News and Press Releases

Former Le-Nature's CEO Sentenced To 20 Years In Prison For $685 Million Fraud Scheme

FOR IMMEDIATE RELEASE
October 20 , 2011

PITTSBURGH, Pa. - A resident of Ligonier, Penn., has been sentenced in federal court to 20 years in prison on his convictions for fraud, money laundering and income tax evasion, United States Attorney David J. Hickton announced today.

Senior United States District Judge Alan N. Bloch imposed the sentence on Gregory J. Podlucky, 51.  Podlucky's prison term will be followed by five years of supervised release.  The convictions resulted from Podlucky's management of the Le-Nature's, Inc., a bottled water producer that collapsed in bankruptcy in late 2006.

"Gregory Podlucky masterminded an elaborate, $685 million loan-fraud pyramid scheme which defrauded lenders and investors through false accounting records that dramatically exaggerated Le-Nature's business activity and financial strength," said U.S. Attorney Hickton. "This severe sentence reflects the gravity of his perpetuation of the largest financial fraud scheme in Western Pennsylvania history."

According to information presented to the court, Podlucky was CEO of Le-Nature's until its bankruptcy. The company was described by prosecutors as a criminal enterprise kept afloat despite constant losses by ever-increasing extensions of credit from numerous lenders.

Prosecutors said Podlucky operated a "loan-Ponzi" scheme in which new, larger loans to the company paid off older loans.  Lenders were deceived by financial statements that falsely showed the company enjoyed growing sales and substantial profits between 1997 and 2006. The company's sales and assets were fabricated, and forged documents were presented to auditors to pass audits.  Prosecutors said production of bottled water and other products was little more than a facade exploited to deceive lenders.
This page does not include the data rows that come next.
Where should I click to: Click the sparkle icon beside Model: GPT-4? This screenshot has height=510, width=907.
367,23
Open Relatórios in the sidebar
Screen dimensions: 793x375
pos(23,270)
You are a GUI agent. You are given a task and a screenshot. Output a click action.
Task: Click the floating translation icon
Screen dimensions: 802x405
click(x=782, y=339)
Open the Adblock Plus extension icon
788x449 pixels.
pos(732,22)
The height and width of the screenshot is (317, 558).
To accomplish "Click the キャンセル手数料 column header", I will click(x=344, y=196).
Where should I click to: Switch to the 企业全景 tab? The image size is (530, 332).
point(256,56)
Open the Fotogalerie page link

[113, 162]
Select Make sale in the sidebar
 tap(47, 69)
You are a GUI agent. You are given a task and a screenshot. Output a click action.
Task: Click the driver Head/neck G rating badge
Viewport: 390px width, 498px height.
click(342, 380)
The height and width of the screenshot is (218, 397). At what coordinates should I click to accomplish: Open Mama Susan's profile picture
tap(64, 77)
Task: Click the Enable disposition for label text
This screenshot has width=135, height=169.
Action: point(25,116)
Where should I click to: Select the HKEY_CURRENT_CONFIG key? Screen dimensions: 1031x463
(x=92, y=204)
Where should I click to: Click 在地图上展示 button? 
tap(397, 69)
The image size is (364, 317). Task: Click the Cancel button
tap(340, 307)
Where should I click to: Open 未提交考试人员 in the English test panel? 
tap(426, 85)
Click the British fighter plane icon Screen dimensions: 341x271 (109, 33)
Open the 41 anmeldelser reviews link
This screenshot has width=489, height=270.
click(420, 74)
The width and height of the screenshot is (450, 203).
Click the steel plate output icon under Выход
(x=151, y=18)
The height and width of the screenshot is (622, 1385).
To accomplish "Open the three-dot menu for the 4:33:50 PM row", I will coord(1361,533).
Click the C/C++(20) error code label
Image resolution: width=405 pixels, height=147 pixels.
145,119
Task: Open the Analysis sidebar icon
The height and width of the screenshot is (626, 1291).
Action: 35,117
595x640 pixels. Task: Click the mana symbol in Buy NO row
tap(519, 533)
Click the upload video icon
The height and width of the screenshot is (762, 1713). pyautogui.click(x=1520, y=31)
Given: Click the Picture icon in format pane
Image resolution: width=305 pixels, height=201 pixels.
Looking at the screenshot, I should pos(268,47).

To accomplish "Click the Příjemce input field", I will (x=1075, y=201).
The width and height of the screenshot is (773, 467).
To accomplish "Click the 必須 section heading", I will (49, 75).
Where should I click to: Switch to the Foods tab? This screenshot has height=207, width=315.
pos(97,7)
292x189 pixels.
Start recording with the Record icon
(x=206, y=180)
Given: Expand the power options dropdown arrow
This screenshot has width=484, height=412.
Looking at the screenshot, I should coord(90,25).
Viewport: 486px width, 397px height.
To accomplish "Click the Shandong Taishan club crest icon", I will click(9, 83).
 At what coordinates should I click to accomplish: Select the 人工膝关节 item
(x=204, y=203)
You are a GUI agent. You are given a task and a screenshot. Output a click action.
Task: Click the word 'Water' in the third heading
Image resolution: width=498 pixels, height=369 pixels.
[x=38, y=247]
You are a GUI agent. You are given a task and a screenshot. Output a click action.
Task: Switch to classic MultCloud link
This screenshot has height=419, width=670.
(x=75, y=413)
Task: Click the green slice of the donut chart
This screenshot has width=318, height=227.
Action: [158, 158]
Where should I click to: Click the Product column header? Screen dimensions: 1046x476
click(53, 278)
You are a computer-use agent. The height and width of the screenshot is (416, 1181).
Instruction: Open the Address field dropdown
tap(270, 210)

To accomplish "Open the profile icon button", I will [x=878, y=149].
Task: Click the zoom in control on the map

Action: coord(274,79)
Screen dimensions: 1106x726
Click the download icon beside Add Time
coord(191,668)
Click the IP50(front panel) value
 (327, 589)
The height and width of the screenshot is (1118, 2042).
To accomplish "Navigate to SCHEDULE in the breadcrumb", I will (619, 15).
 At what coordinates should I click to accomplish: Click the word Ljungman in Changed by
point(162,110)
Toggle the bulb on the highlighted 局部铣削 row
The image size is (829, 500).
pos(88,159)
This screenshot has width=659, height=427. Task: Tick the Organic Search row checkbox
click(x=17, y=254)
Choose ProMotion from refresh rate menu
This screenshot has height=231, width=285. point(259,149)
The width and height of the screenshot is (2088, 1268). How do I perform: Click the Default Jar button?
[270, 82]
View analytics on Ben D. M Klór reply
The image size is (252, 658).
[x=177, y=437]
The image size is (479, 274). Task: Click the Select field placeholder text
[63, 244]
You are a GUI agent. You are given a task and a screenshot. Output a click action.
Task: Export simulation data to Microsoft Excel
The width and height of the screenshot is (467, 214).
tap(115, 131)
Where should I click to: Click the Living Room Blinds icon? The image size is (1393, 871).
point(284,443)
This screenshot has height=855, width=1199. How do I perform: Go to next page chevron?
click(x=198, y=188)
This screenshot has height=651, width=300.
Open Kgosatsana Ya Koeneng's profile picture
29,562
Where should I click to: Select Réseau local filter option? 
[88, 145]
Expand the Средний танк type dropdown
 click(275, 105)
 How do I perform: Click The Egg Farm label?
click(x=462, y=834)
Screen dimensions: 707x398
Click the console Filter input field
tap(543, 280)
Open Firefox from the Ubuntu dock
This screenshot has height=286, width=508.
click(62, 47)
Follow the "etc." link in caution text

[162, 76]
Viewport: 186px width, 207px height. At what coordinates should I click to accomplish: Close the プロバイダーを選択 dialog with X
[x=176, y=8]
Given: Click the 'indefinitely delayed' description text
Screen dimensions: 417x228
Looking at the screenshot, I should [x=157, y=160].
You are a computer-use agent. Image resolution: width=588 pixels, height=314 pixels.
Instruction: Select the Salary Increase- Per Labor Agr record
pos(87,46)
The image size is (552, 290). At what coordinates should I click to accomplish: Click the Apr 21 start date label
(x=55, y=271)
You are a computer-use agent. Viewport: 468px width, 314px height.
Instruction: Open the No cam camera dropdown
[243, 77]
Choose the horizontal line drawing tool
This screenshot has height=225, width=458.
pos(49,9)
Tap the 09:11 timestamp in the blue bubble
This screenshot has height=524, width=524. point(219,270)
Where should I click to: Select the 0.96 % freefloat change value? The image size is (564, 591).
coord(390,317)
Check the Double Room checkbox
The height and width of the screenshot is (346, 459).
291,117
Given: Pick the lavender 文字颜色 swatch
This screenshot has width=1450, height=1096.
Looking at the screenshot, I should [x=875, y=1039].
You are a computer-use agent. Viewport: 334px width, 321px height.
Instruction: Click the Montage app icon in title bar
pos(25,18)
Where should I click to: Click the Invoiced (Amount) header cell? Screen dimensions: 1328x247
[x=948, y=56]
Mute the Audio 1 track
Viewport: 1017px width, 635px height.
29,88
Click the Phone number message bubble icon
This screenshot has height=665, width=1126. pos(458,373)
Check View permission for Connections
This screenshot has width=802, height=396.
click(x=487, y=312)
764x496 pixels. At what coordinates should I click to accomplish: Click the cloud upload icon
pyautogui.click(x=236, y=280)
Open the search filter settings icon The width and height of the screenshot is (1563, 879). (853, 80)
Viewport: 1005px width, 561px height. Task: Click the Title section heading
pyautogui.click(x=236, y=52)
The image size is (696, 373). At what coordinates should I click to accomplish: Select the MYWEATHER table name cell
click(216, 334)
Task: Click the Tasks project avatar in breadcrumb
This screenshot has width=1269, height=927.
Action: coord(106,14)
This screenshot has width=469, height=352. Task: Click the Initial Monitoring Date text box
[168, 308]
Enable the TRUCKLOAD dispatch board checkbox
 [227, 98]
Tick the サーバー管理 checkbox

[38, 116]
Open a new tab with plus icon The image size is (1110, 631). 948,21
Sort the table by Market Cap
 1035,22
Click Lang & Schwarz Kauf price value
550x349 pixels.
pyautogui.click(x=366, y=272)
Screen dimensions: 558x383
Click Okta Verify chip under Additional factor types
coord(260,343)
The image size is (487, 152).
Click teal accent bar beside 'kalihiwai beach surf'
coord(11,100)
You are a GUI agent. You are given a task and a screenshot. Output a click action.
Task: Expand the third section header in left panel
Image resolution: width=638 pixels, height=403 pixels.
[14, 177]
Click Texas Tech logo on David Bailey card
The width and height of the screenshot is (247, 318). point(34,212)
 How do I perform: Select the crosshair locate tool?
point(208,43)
Podlucky siphoned off company funds to buy$30 million of precious gems and jewelry, and spent $10 million constructing a mansion, which was never finished. Judge Bloch found that the evidence showed the loss caused by Podlucky's scheme was $685 million.

Prior to imposing sentence, Judge Bloch stated that "Breaking the law was essentially a way of life for Gregory Podlucky for years." He said that in view of the enormity of the fraud and Podlucky's meticulous planning a substantial sentence of imprisonment was needed.

Assistant United States Attorneys James Y. Garrett and Robert S. Cessar prosecuted this case on behalf of the government.

U.S. Attorney Hickton commended Thomas Czerski of the Internal Revenue Service, Criminal Investigation and Gregg Fiorina, David Gealey, Mark Venanzi, Pat Hanlon and Ken Gournic of the United States Postal Inspection Service for the investigation leading to the successful prosecution of Podlucky.